Aqui vamos acompanhar Debbie, uma mulher extremamente dedicada à família, à casa e à imagem perfeita que construiu para si mesma. Ela escreve uma coluna de conselhos em um jornal local, cuida da casa impecavelmente e tenta manter tudo funcionando da maneira “certa”.Mas basta algumas páginas para perceber que Debbie está longe de ser uma pessoa comum.
A perfeição escondendo algo muito errado
Uma das coisas mais interessantes da narrativa é justamente a forma como Freida McFadden constrói essa personagem. No começo, algumas atitudes parecem apenas exageradas ou até engraçadas, principalmente quando Debbie reage de maneira completamente desproporcional a coisas pequenas, como perder o posto de melhor jardim do bairro.

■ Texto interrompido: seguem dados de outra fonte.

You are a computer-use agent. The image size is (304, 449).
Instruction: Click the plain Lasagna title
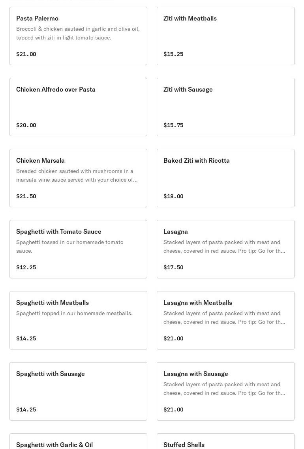coord(176,231)
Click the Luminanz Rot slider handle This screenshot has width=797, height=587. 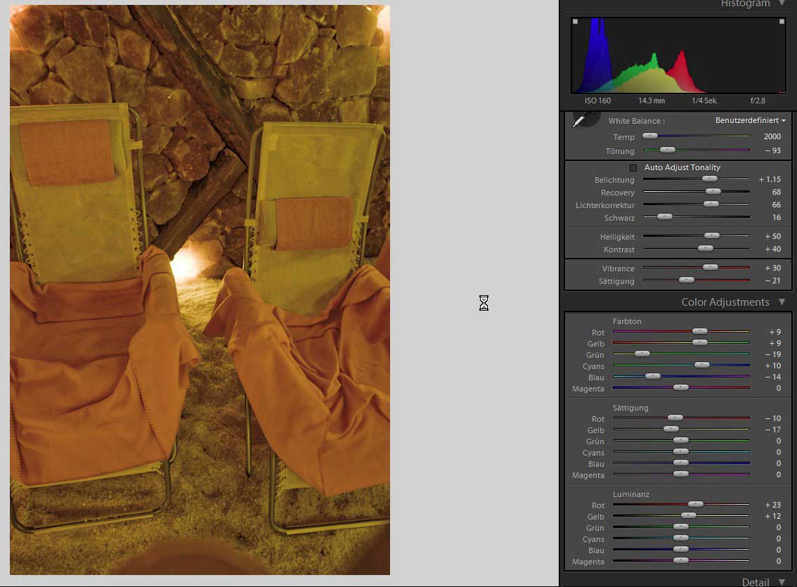(x=696, y=505)
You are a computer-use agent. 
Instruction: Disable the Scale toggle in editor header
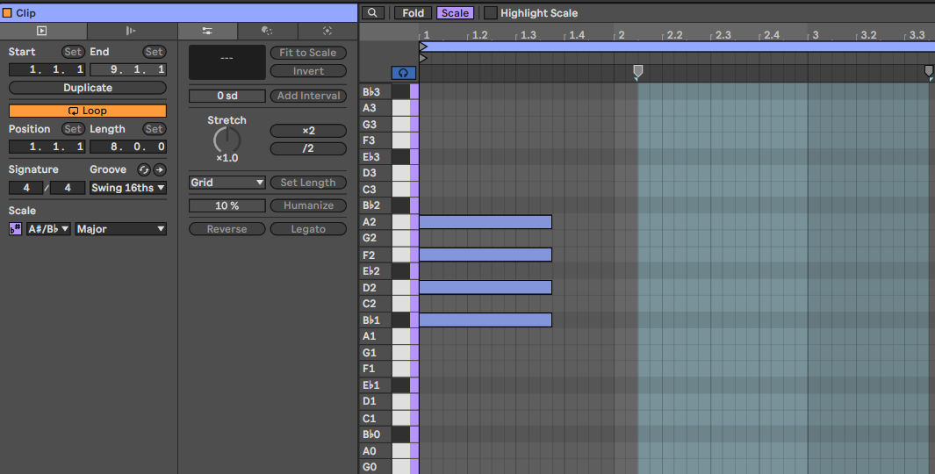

Mas aos poucos isso deixa de parecer apenas excentricidade.
A autora vai mostrando pequenas rachaduras nessa fachada perfeita, revelando uma mulher extremamente controladora, inteligente e capaz de absolutamente qualquer coisa para proteger aquilo que considera importante. E isso inclui manipular pessoas, esconder verdades e tomar decisões que passam muito longe do aceitável.
O mais assustador é que Debbie nunca se vê como uma vilã.

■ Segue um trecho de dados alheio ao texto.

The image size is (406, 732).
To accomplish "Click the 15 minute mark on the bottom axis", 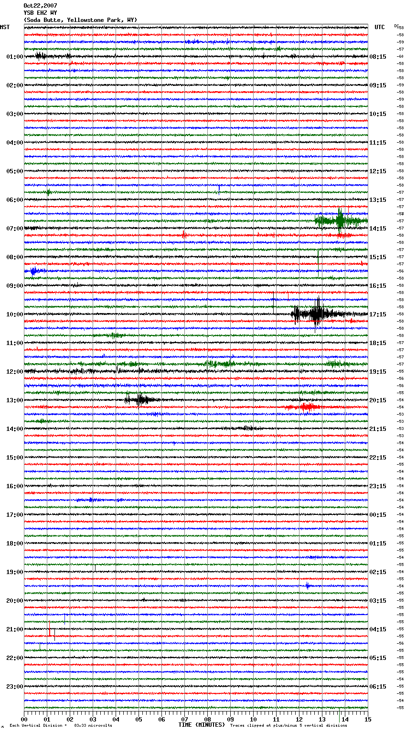I will point(367,720).
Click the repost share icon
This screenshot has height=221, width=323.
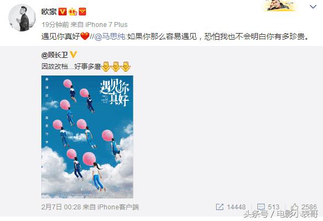(x=219, y=207)
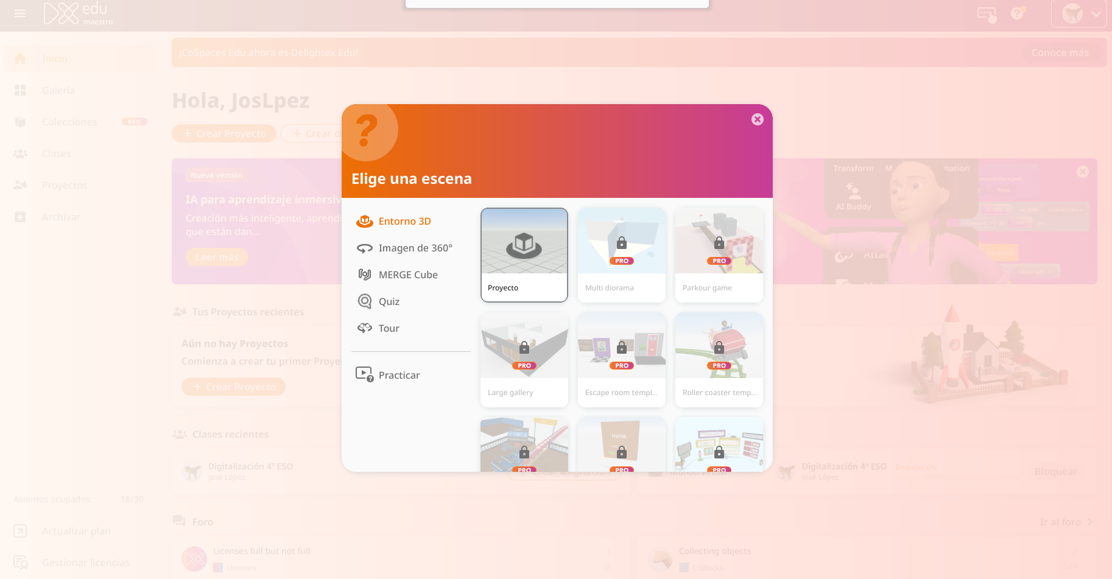Select the Roller coaster template
Image resolution: width=1112 pixels, height=579 pixels.
point(719,359)
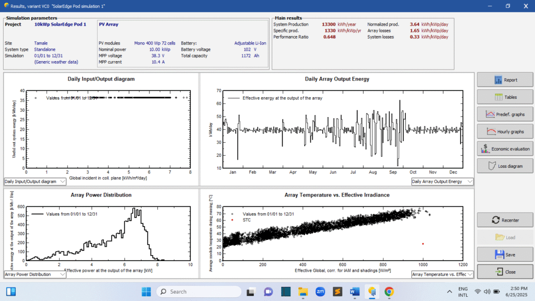Open Google Chrome from the taskbar
This screenshot has width=535, height=301.
pyautogui.click(x=389, y=292)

Uma personagem impossível de ignorar
Debbie é facilmente o grande destaque do livro.Ela é o tipo de protagonista que faz a gente alternar entre rir, ficar desconfortável e pensar: “essa mulher é completamente surtada”.
Ao mesmo tempo, existe uma camada muito humana nela.
Conforme a história avança, começamos a entender que existe um trauma enorme moldando sua personalidade e suas atitudes. Um acontecimento do passado foi suficiente para destruir completamente a forma como ela enxerga o mundo, principalmente quando o assunto envolve segurança, família e confiança.
E isso torna tudo ainda mais interessante, porque a autora não tenta justificar suas ações, mas consegue fazer com que a gente compreenda de onde vem aquela obsessão.
Os detalhes mais perturbadores da história
Um dos elementos mais legais do livro é a coluna de conselhos escrita pela Debbie.Os textos publicados no jornal são extremamente tradicionais, quase fofos em alguns momentos. Mas os rascunhos revelam o que ela realmente pensa.
E é justamente aí que a história começa a ficar mais sombria.
Enquanto tenta manter a aparência de esposa e mãe perfeita, Debbie vai demonstrando um lado cada vez mais frio e calculista, principalmente quando percebe mudanças dentro da própria família.
A tensão do livro nasce exatamente dessa dualidade:por fora ela parece apenas uma dona de casa organizada, mas por trás existe alguém disposto a cruzar qualquer limite.
Um thriller viciante e cheio de humor ácido
Apesar do clima de suspense, Querida Debbie também tem momentos extremamente irônicos.Freida McFadden brinca muito com a ideia da “família perfeita” e do subúrbio impecável, transformando situações banais em algo perturbador.
É aquele tipo de leitura impossível de largar, porque sempre existe a sensação de que Debbie pode fazer algo completamente absurdo a qualquer momento.
E sinceramente? Ela quase sempre faz.
Vale a pena ler?
Se você gosta de thrillers psicológicos com personagens moralmente duvidosos, humor ácido e protagonistas femininas completamente caóticas, Querida Debbie funciona muito bem.
Debbie é inteligente, manipuladora, imprevisível e absurdamente interessante de acompanhar. Mesmo quando suas atitudes passam de todos os limites possíveis, ainda existe algo nela que prende a atenção do começo ao fim.
Freida McFadden entrega mais uma leitura rápida, viciante e cheia de tensão, mostrando mais uma vez porque seus livros funcionam tão bem para quem gosta de thrillers que entretêm sem tentar parecer excessivamente complexos.